Hacker News new | past | comments | ask | show | jobs | submit login
Lmgrep: Lucene-based grep-like utility (jocas.lt)
106 points by merename 6 months ago | hide | past | favorite | 25 comments

Very nice, examples are in the repository https://github.com/dainiusjocas/lucene-grep#text-analysis

Thanks! The text analysis machinery baked into `lmgrep` is the thing that I'm very proud of.

I agree it is its strength, keep it as prominent as possible!

I'm surprised/impressed that it can build an index and search it in 29 milliseconds. Pretty clever solution!

Thanks! This speed is possible because two things: GraalVM native-image (fast startup) and Lucene (for doing the work).

Wow. This is nice. I can see putting it to use with csv and json with gron or something.
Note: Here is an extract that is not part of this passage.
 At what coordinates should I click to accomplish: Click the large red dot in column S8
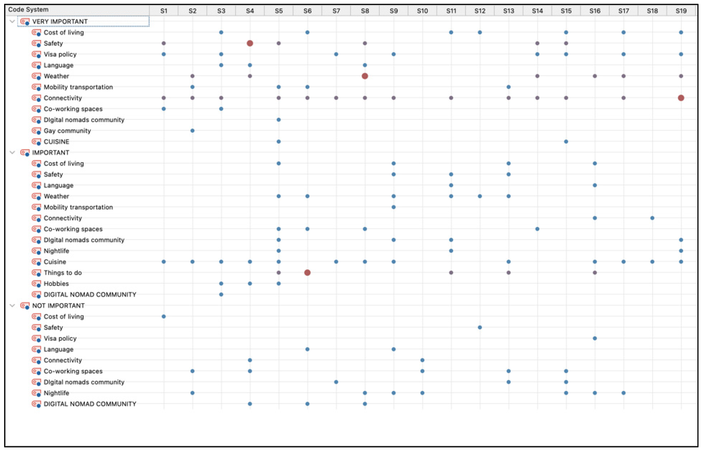[x=365, y=76]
I don’t have that much markdown to search, but having a tool be just there in the shell might change that.

I see they have enabled Snowball stemmers. I wonder if using other Lucene analyzers such as Voikko for Finnish is feasible. Snowball wasn’t particularly good when text get complex. I used to deal with Lucene and Solr way back when. Based on the OP I see Graal requires change.

Author of lmgrep here. Could you create an issue for Finnish text analysis? https://github.com/dainiusjocas/lucene-grep/issues

I'd take look.

Here goes: https://github.com/dainiusjocas/lucene-grep/issues/84

I realize some relatively obscure Finnish stemmer and Lucene with GraalVM aren't exactly a common use case. I did some testing and provided my use case. I certainly have much English language content to search with using lucene-grep. So, thank you for making it!
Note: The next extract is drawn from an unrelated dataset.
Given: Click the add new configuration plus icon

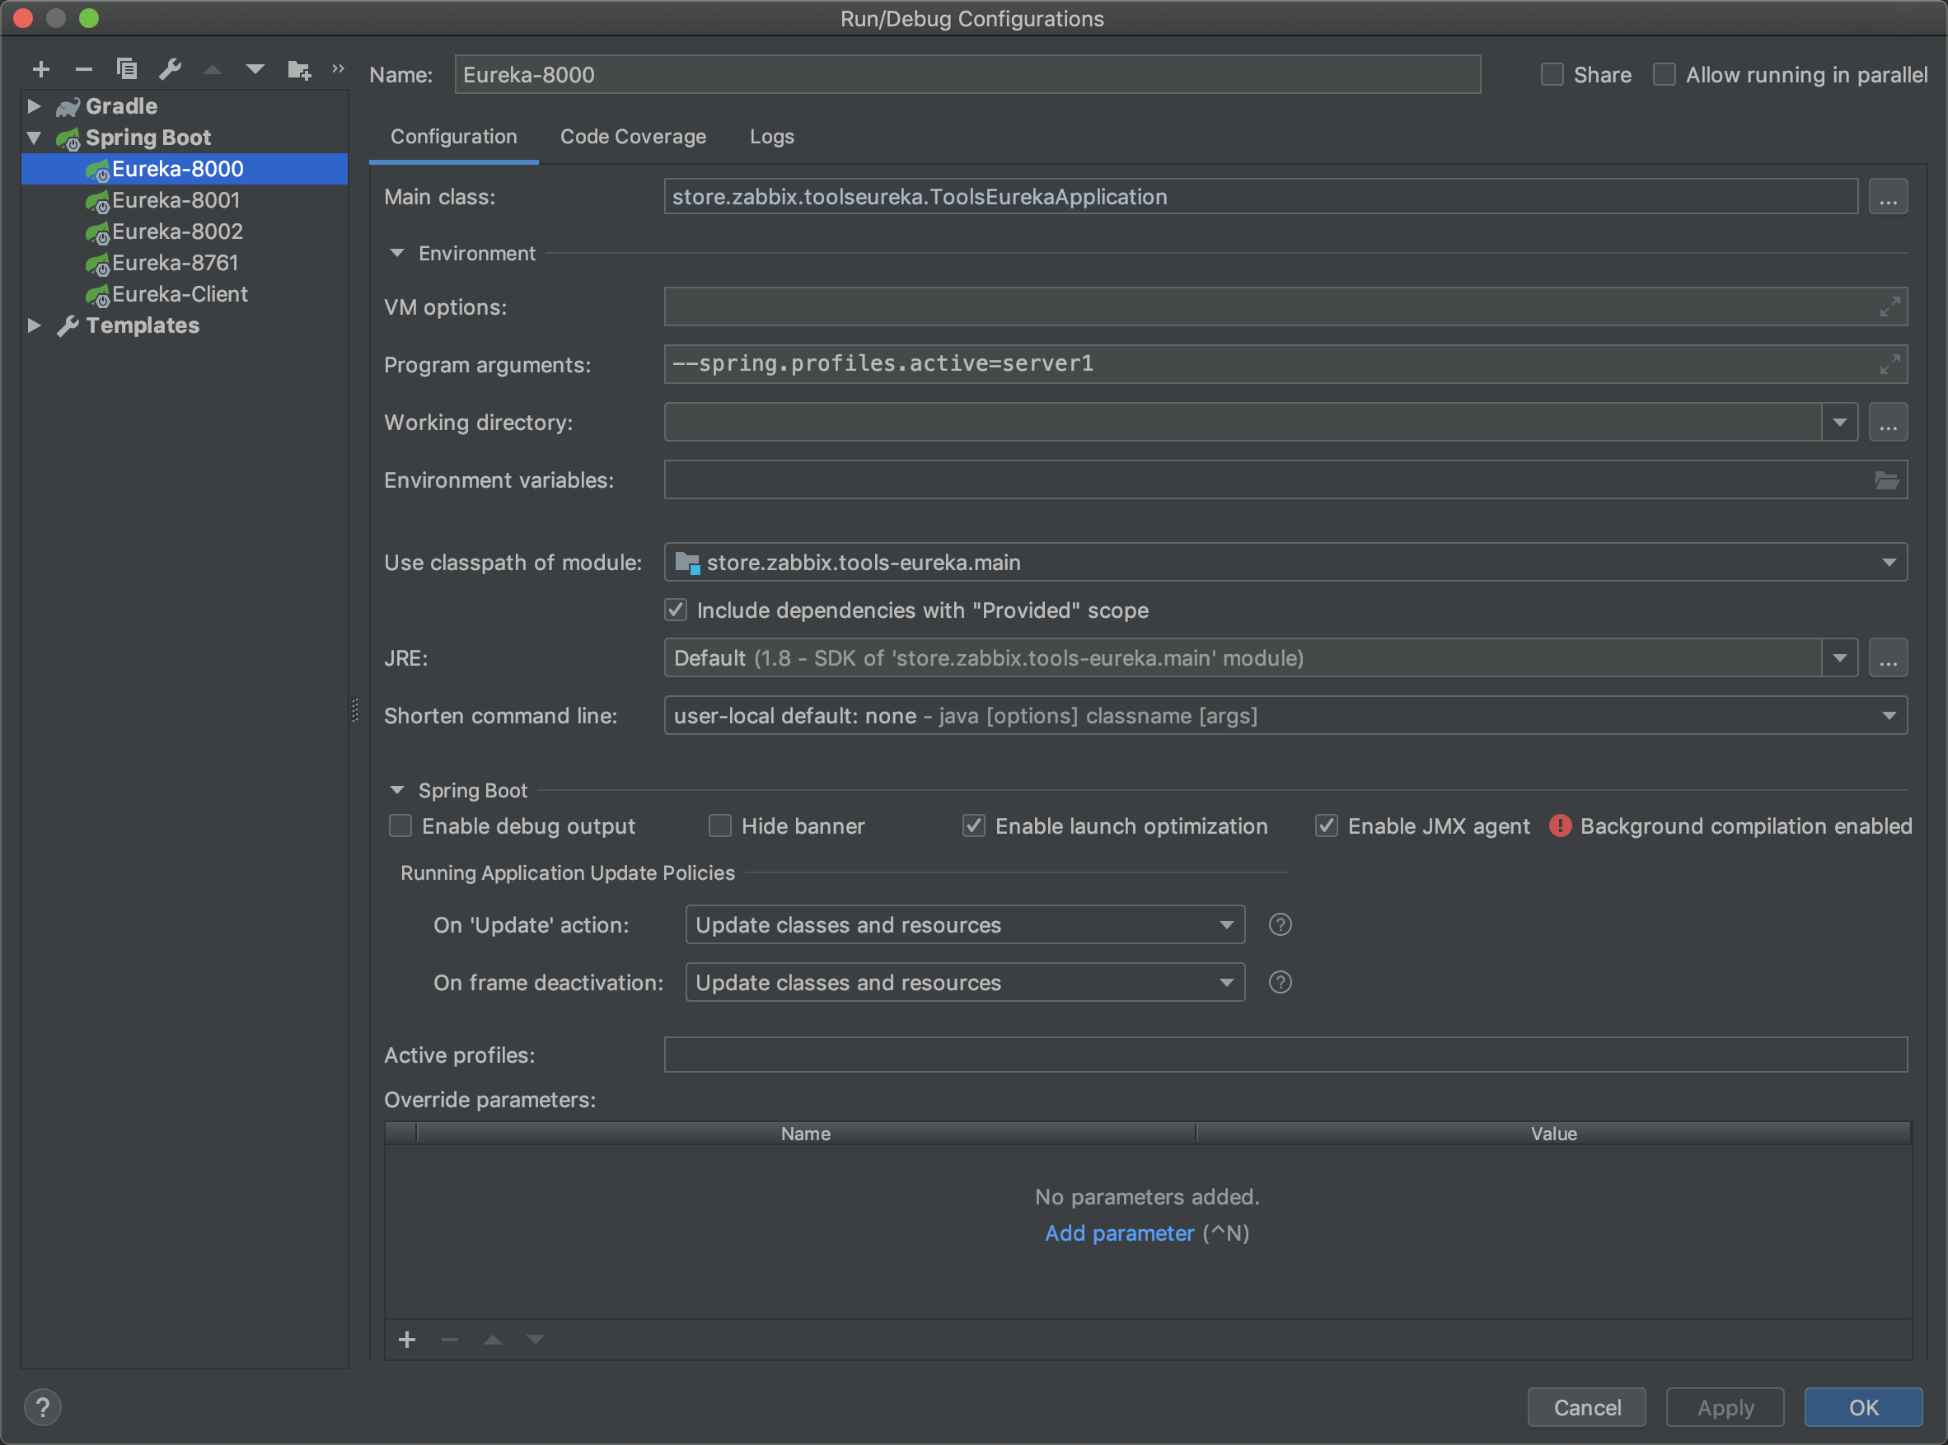Looking at the screenshot, I should click(x=41, y=69).
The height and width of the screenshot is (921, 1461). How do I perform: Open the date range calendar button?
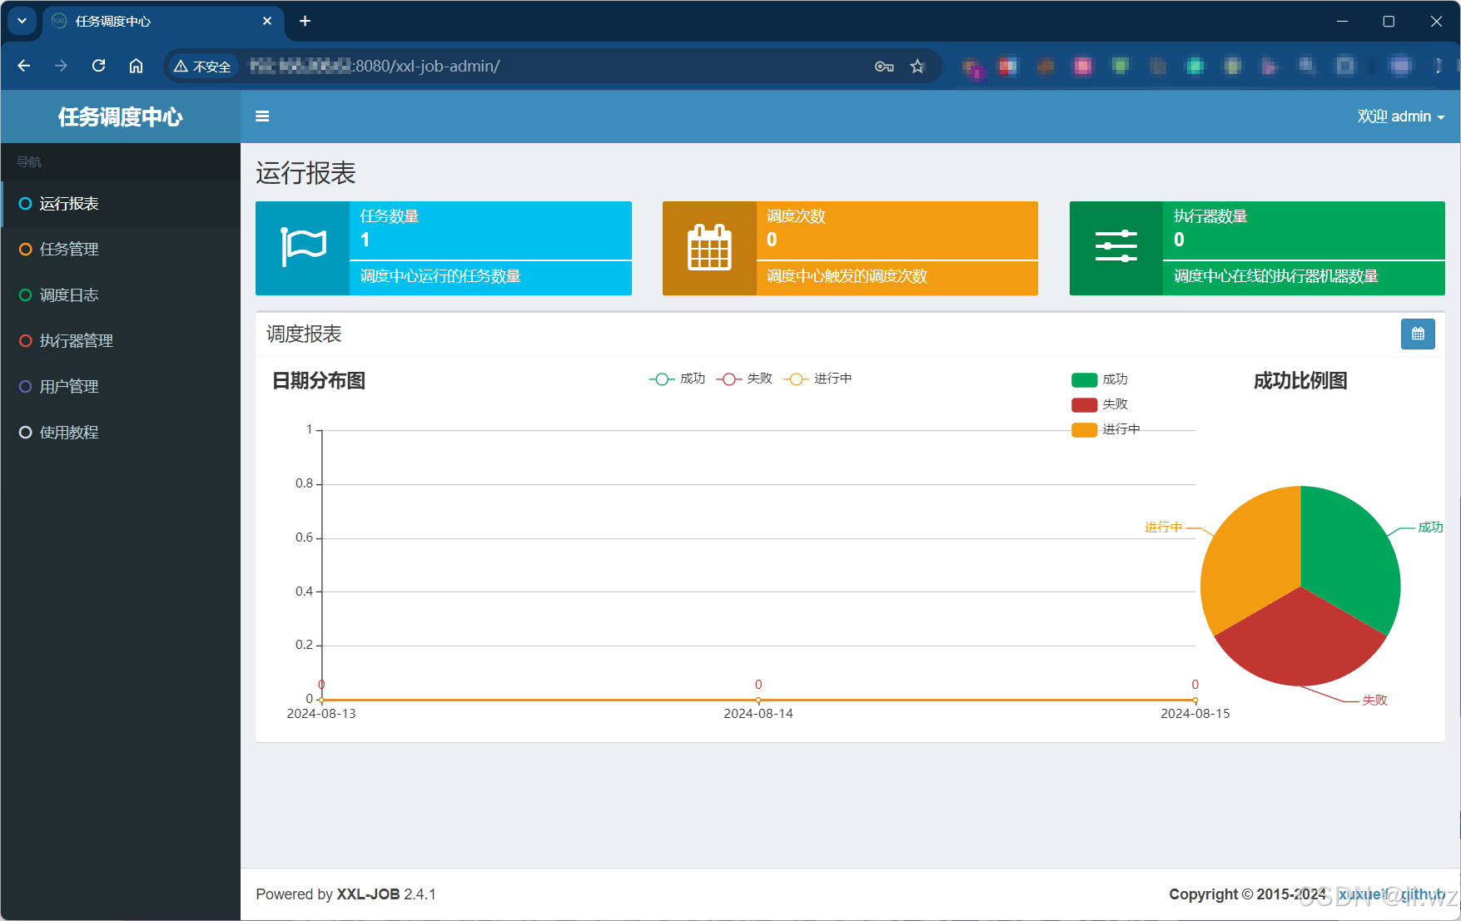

One usecase where Lucene’s tokenizing approach tends to work less well than something like grep is when for some reason we want to query for a substring of a token, e.g. if the text is “I walked through the town” and I want to search for “oug”. Does lmgrep offer a performant solution for this kind of case, or would it be a situation where it’s better sticking with regular grep?

I’ve been looking for something exactly like this. I keep the complete text of articles I’ve enjoyed but, to-date, effective searching has meant spinning up an ES instance, which is painful. This is a specific use case that isn’t necessarily well-served by something like grep or ripgrep. I’ll definitely try this, thanks - looks very elegant.

Can you say more, I'm curious.

Is it automated in some way during web browsing, remembering to copy to a folder when you enjoyed it enough, or do you use a reading app/e-reader to read them so they're already downloaded

Sure, I just hacked something together as I wanted it to fit around my existing workflow. I’ve been using Instapaper since forever, and I wanted something built around that instead of “every URL I visit”, as most shit you read has a low signal:noise ratio.

I wrote some Python to drive Selenium to get the URLs (not the full text) from Instapaper, then pass those URLs to newspaper3k, where a lot of the downloading and parsing work is done. I then save the output to SQLite. From there I was previously having ES build indexes but recently just switched to hosted Algolia, which seems to be basically free for my use case and has some nice libraries for building real-time search front ends too. I’ll be trying lmgrep as a substitution though.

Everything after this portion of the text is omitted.